(Problem statement): Copy exactly the lines from the line holding "Task: Click the" through the end of the material, and no others; pictures stay out.

Start of Data to use

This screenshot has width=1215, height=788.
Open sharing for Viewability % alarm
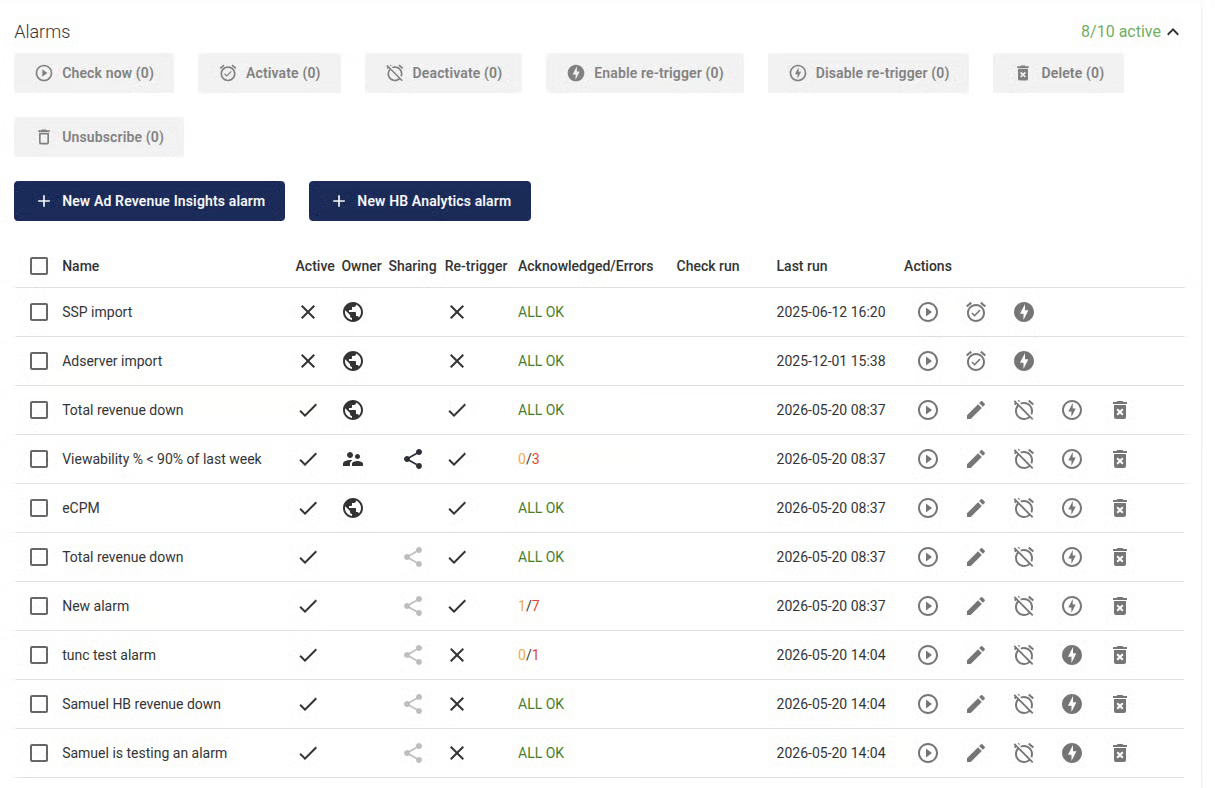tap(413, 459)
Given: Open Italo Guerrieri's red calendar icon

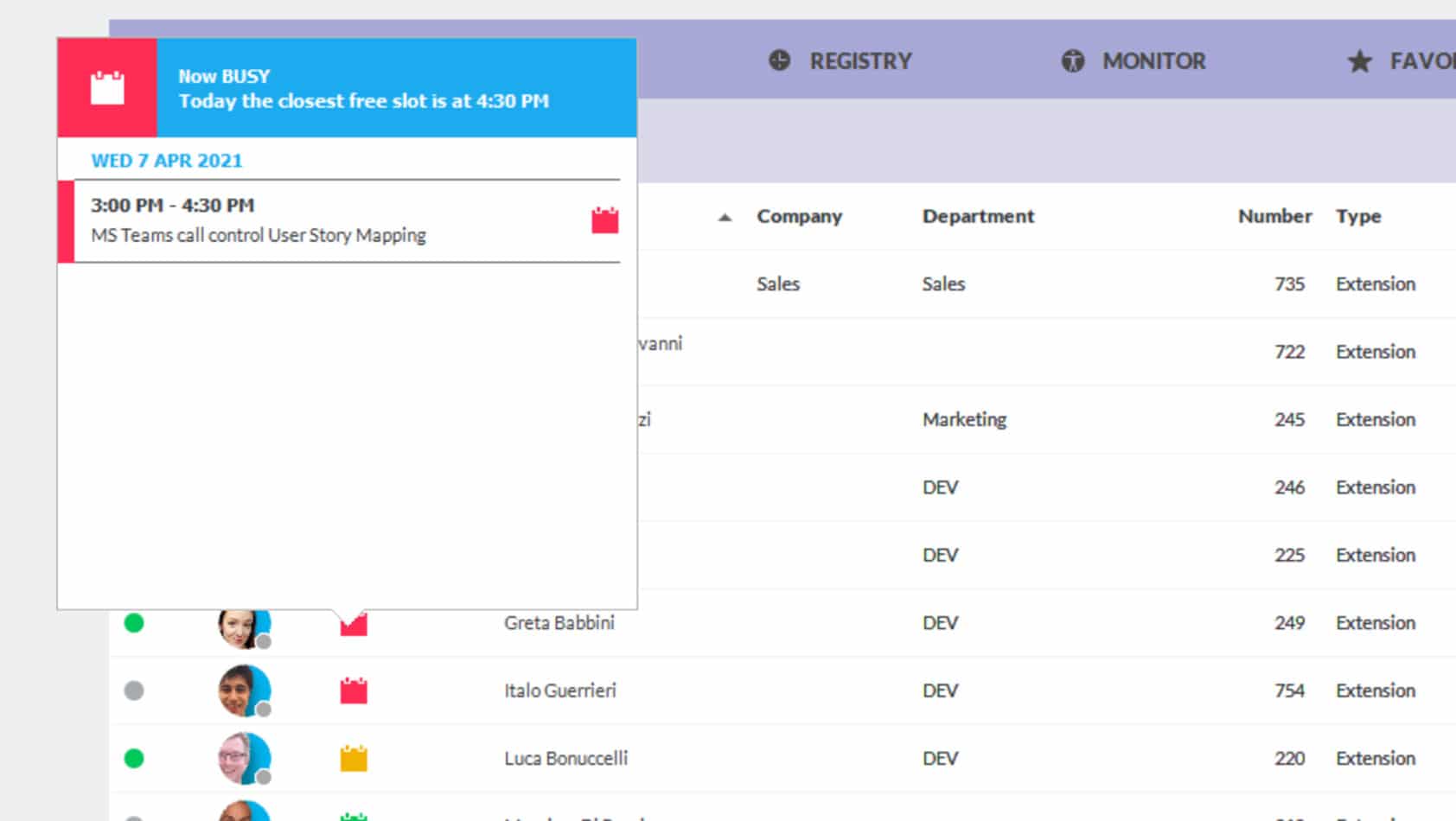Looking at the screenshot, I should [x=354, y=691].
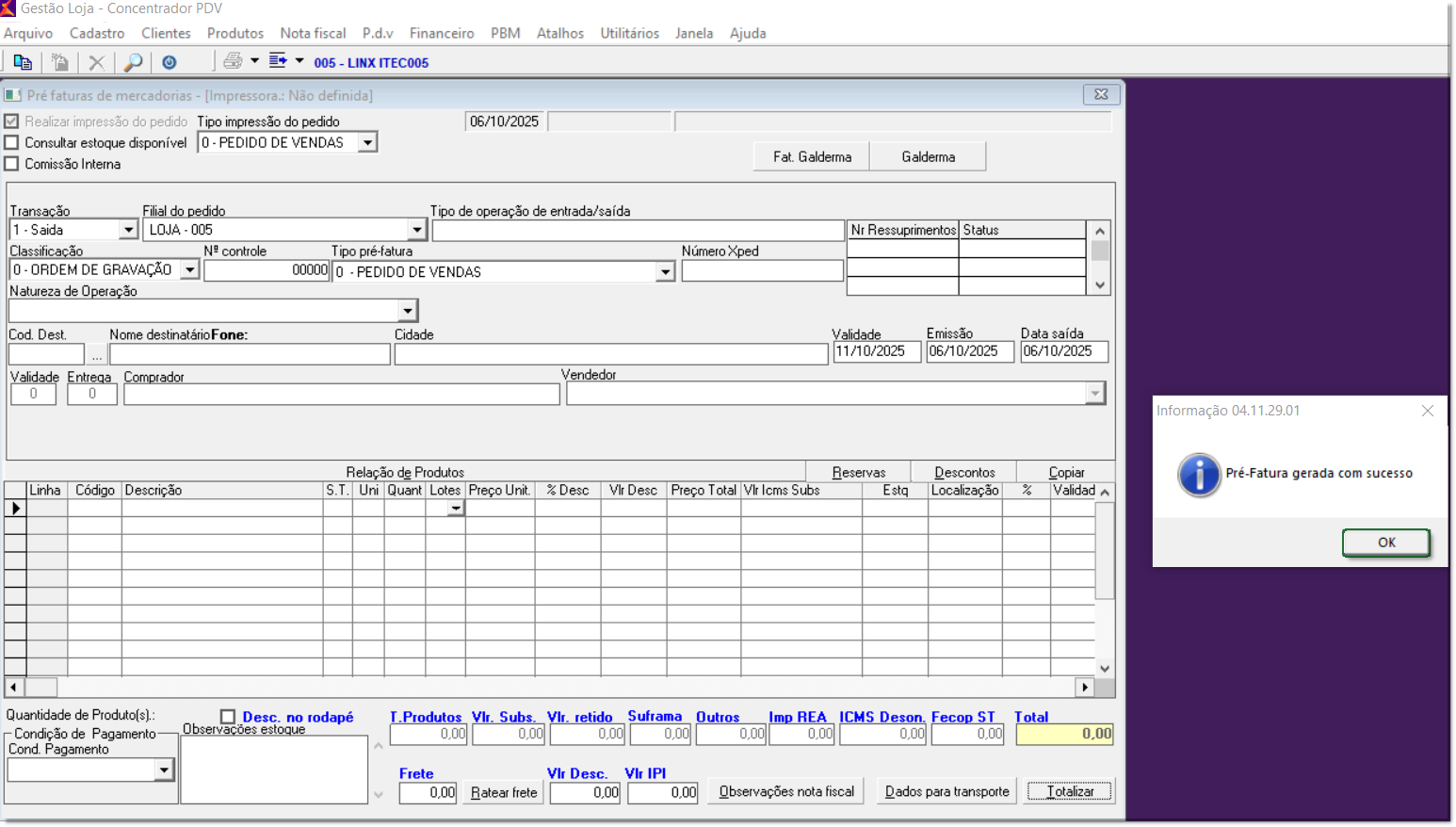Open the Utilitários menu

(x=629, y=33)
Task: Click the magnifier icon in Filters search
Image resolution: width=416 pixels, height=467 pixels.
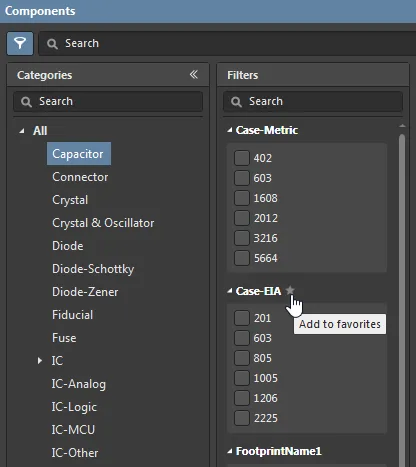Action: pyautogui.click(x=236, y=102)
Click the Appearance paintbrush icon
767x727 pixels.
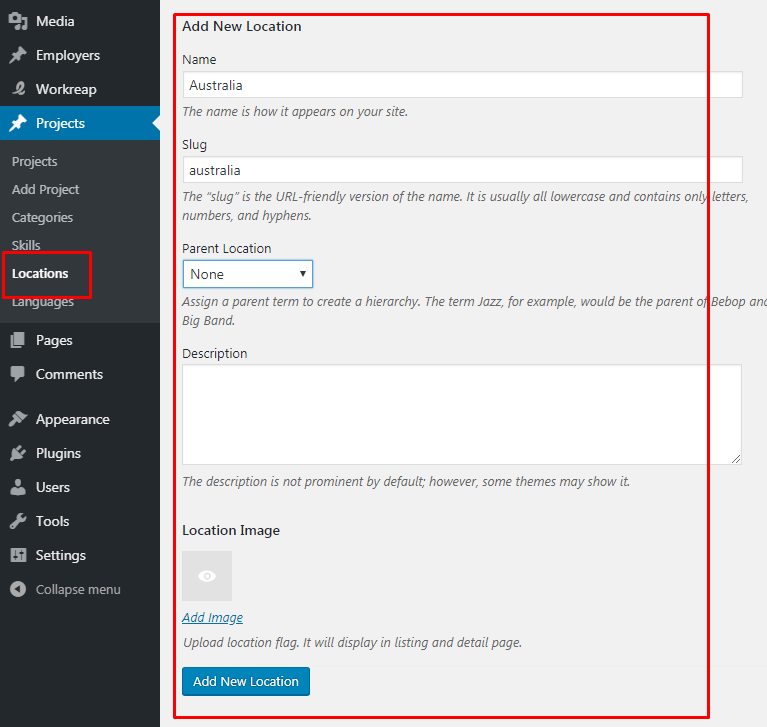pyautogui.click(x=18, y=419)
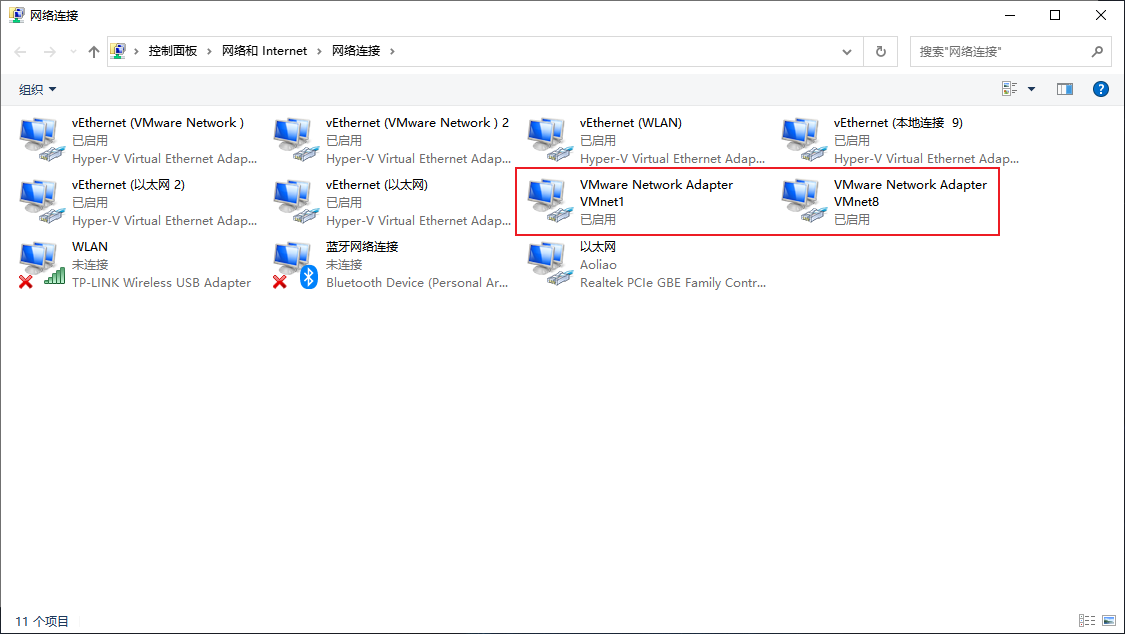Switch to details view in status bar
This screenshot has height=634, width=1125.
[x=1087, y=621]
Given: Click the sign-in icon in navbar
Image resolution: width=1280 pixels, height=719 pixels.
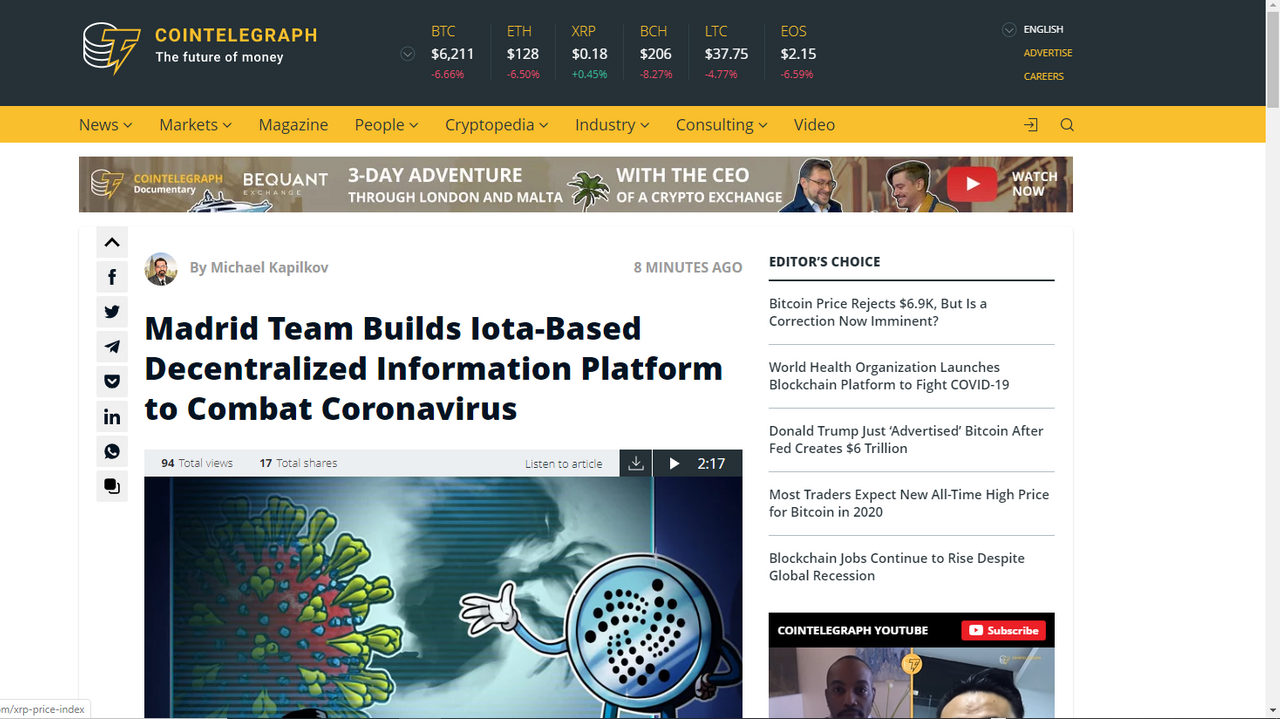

End of Data to use

(Written solution):
Task: Click the magnifier icon in Filters search
Image resolution: width=416 pixels, height=467 pixels.
Action: pyautogui.click(x=236, y=102)
Click the Appearance paintbrush icon
767x727 pixels.
pyautogui.click(x=18, y=419)
Switch to details view in status bar
This screenshot has height=634, width=1125.
[x=1087, y=621]
Given: Click the sign-in icon in navbar
Image resolution: width=1280 pixels, height=719 pixels.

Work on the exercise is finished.